US Restarts Iran Sanctions

Terry Schwadron
3 min readNov 5, 2018

Terry H. Schwadron

Nov. 5, 2018

The official U.S. boom fell once again on Iran yesterday, with economic sanctions aimed at getting that country to re-negotiate an end to any planned nuclear weapons development and support for militants in the Middle East.

The United States, which withdrew from the 2015 nuclear deal with European partners, Russia and Iran last year, also wants Iran to stop testing intermediate distance missiles and to treat its own citizens better. At the time, the president denounced the Obama administration for having agreed to it, saying that the deal was terrible for the United States.

Making sanctions work may prove a little more difficult than announcing them, of course.

Secretary of State Mike Pompeo said President Trump was “putting the world on noticethat the terror regime which threatens Israel through Iranian funding of Lebanese Hezbollah, that the terror regime that attempted to conduct an assassination in Denmark over that past few weeks, that the terror regime that continues to fund Houthis launching missiles into Riyadh and into Dubai, that’s going to stop. That behavior must change.”

Asked what the administration would do if the Iranians restart their nuclear program, Pompeo replied, “We’re confident that Iranians will not make that decision.”

Since withdrawing from the 2015 deal, nuclear weapons testing has started in North Korea, and Iran has said it would not be bound by the U.S. decision, indicating it could restart its nuclear weapons program at any time.

Sunday marked the end of a 180-day deadline the United States set before the second round of sanctions lifted under the 2015 deal were to resume. Although the sanctions are against the financial and shipping sectors, the most significant measures prohibit purchases of Iranian oil, which provides 80% of Tehran’s tax revenue.

The Trump administration said that as of yesterday, all countries and businesses that buy oil from Iran risk secondary sanctions from the United States, and the administration has vowed to pursue offenders aggressively. Virtually all multinational companies that had started doing business in Iran after sanctions were suspended in 2016 have pulled out.

That has helped send the Iranian rial plummeting and hurt ordinary Iranians amid spiraling prices of basic goods.

Only a handful of countries support the U.S. action, and Iranian officials have said that the re-imposed sanctions underscore how isolated the United States is. Many Middle East analysts also are skeptical that Iran will change its behavior in any way, in a show of defiance.

On “Fox News Sunday,” Pompeo defended the administration’s decision to grant temporary waivers on oil sanctions to eight nations, including some of Iran’s biggest oil customers. The secretary of state has not named the countries, though Turkey has said it has received notice and is among them. China, South Korea, Japan and India also are expected to get waivers. Pompeo said all had made significant reductions in their Iran oil purchases already but “need a little bit more time to get to zero.”

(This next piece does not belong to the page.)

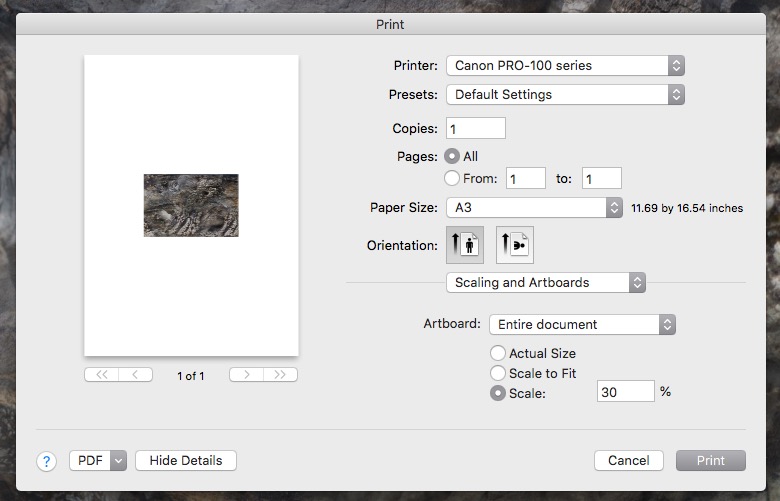Jump to last page in preview
This screenshot has width=780, height=501.
point(280,375)
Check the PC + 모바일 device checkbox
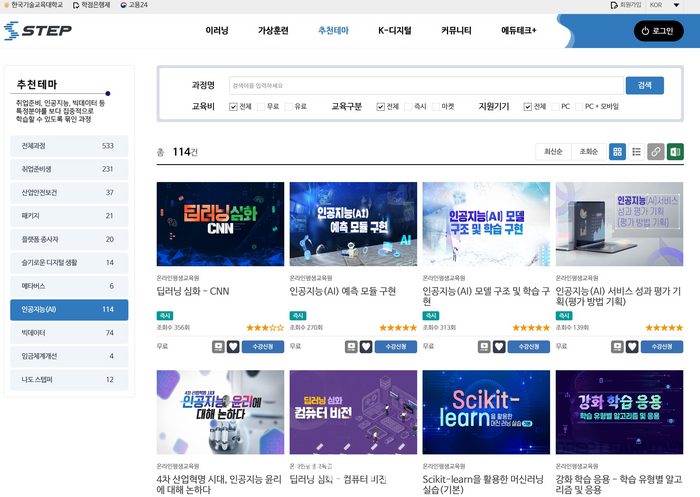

In Europe, to allow companies to trade with Iran and not face stiff US penalties, the EU plans to implement a payment mechanism, a Special Purpose Vehicle, that will enable these companies to avoid the U.S. financial system, according to the BBC. Like a bank, the SPV, would handle transactions between Iran and companies trading with it, avoiding direct payments into and out of Iran. When Iran exports oil to a country in the EU, the company from the receiving country would pay into the SPV. Iran can then use the payment as credit to buy goods from other countries in the EU through the SPV.

The EU has also updated a statute that allows EU firms to recover damages from U.S. sanctions.

To make the sanctions work, the United States must increase its secondary sanctions against these European allies or threaten loss of all business with the United States. This is tricky at best. These allies have remained believers in the 2015 nuclear weapons deal.

Many see that it will be the Iranian people, as always, who will bear the brunt of the sanctions, making it more difficult to buy everyday goods, medicines and food. We have launched another America First weapon without a pinpoint plan for where it will land.